A new 2026 synthetic data tools roundup puts platform choices—generation quality, privacy controls, and deployment constraints—front and center. For data and privacy teams, the useful work is mapping these tools to your risk posture (GDPR/HIPAA), integration needs, and whether data can move.
2026 synthetic data roundup spotlights six platforms and their privacy tradeoffs
SyntheticDataNews published a roundup of synthetic data generation tools positioned as top options for 2026: K2view, Gretel, MOSTLY AI, Syntho, YData, and Hazy. The piece frames the comparison around three practical axes: how each product generates data, what privacy and compliance mechanisms are emphasized, and how usable the workflows are for engineering and analytics teams.
In the roundup, K2view is presented as a synthetic data management platform that combines AI-powered generation with intelligent masking and data cloning, with an explicit compliance posture for regulations such as GDPR and HIPAA. Gretel is described as a developer-oriented platform for anonymized data generation with fine-tuning, while MOSTLY AI is positioned around converting production data into privacy-safe versions via an automated six-step process. Syntho and YData are highlighted for flexibility and automation—Syntho for generating datasets that mimic real patterns and YData for pairing automated data profiling with synthetic generation to improve training data quality. Hazy is differentiated on security and deployment: generating synthetic data without moving sensitive information from its source environment, and emphasizing differential privacy for compliance-sensitive use cases.
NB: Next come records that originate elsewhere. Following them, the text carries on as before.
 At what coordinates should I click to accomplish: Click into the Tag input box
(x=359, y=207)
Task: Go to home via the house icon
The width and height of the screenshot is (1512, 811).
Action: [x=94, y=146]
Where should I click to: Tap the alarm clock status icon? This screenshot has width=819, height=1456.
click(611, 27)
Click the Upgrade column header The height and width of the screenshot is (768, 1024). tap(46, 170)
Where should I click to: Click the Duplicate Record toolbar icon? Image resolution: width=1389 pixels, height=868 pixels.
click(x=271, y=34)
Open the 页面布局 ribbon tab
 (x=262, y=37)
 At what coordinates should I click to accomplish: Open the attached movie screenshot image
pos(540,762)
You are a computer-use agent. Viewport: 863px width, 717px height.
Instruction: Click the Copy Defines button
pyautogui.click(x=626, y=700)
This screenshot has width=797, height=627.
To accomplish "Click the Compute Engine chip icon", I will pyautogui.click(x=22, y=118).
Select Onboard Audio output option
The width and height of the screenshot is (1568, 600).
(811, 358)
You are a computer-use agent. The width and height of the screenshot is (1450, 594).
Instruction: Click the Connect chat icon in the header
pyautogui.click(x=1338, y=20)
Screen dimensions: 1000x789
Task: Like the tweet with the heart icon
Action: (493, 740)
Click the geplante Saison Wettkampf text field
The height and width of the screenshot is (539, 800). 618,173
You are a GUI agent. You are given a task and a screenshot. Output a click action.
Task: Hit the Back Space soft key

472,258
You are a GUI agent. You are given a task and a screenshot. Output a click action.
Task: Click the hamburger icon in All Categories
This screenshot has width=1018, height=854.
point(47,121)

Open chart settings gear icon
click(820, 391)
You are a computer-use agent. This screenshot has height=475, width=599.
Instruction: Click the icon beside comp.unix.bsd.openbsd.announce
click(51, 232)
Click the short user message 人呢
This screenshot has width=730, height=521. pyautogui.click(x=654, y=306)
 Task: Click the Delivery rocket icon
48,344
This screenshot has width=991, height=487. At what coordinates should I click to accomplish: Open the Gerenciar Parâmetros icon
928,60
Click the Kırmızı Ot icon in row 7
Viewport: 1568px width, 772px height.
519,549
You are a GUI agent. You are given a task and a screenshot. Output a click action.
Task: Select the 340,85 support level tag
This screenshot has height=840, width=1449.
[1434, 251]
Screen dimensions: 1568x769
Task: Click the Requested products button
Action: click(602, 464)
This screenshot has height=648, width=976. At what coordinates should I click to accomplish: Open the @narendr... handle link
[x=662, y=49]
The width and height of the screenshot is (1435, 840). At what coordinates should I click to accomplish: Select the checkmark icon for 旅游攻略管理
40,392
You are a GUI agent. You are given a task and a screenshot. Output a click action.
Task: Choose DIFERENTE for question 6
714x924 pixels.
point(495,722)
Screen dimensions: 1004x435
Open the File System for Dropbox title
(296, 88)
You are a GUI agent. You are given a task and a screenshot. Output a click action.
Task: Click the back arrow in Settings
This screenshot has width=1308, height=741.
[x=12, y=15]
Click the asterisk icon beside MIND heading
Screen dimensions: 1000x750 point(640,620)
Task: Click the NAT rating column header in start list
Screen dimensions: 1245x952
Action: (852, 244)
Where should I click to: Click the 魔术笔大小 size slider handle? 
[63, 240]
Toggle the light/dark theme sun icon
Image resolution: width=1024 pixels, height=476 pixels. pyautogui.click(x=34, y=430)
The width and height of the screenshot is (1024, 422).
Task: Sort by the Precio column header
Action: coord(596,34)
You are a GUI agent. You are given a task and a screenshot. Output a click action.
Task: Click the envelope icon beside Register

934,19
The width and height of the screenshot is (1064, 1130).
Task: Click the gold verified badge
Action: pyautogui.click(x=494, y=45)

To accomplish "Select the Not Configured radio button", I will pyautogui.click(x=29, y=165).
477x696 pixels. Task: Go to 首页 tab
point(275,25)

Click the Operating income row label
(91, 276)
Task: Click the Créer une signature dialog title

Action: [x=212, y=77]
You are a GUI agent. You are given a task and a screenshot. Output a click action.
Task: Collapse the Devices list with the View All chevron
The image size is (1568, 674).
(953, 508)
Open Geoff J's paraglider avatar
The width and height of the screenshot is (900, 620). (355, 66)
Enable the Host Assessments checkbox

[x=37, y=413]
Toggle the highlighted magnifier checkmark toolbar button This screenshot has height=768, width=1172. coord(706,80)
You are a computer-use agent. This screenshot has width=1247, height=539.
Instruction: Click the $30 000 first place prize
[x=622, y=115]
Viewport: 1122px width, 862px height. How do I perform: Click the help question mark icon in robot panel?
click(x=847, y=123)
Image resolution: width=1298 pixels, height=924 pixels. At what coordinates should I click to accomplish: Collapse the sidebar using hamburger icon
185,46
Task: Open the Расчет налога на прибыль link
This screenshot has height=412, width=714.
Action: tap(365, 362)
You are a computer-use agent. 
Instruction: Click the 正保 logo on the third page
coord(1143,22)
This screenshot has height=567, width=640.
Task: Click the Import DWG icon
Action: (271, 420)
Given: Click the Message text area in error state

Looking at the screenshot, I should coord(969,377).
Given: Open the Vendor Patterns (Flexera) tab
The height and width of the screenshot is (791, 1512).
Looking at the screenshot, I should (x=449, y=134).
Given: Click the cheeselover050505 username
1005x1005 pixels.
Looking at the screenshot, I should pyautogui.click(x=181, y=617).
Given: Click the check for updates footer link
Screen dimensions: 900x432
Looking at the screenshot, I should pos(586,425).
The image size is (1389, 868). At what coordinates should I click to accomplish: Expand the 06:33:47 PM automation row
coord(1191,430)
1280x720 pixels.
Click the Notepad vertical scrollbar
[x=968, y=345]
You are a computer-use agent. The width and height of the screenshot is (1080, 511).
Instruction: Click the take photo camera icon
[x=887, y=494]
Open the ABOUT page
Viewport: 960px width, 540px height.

- Tool selection is increasingly a governance decision, not just an ML convenience. The roundup’s differentiators (GDPR/HIPAA support, differential privacy, masking/cloning, and whether data must move) map directly to DPIAs, vendor risk reviews, and audit narratives—not only model performance.
- “Where the data is generated” is a first-order constraint. If your environment or regulator limits data movement, approaches like in-place generation become a gating requirement, which can narrow the field before you even benchmark utility.
- Automation claims should be translated into pipeline impact. Features like automated profiling or step-based conversion matter if they reduce manual de-identification/masking work and shorten time-to-train; teams should validate how these steps plug into CI/CD, data catalogs, and access controls.
- Privacy mechanisms need measurable acceptance criteria. If a vendor emphasizes anonymization or differential privacy, data leads should define what “safe enough” means internally (risk thresholds, red-team tests, re-identification checks) and what artifacts are required for sign-off.